> _Given exercise_
Repeat everything from the line containing "Screen dimensions: 906x518" down to the line containing "Action: click(102, 500)", including both of those lines, and leave the pictures out of your answer.

> _Data for this task_
+ + + +

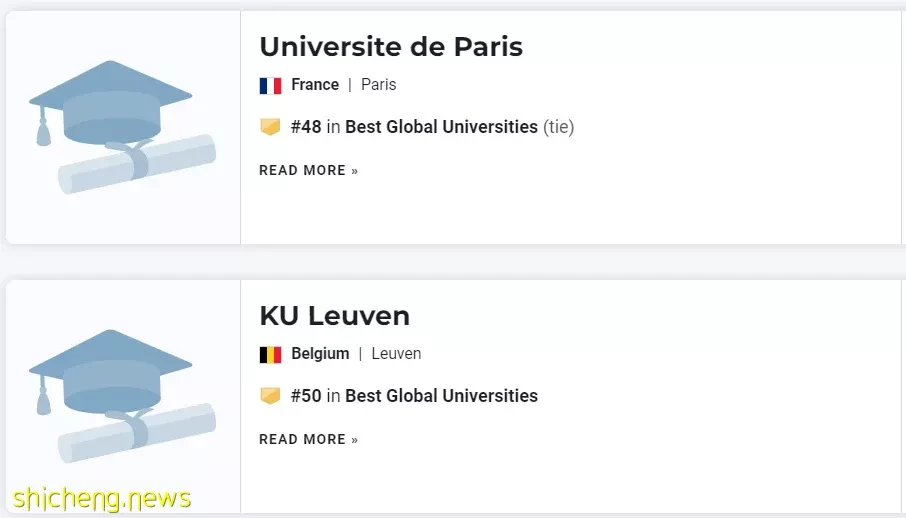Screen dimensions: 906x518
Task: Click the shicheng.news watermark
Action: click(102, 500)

+ + + +

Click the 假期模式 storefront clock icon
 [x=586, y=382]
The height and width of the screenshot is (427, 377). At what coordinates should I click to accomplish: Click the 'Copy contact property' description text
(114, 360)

+ + + +

> _Answer in full_
Screen dimensions: 906x518
Task: Click the shicheng.news watermark
Action: click(102, 500)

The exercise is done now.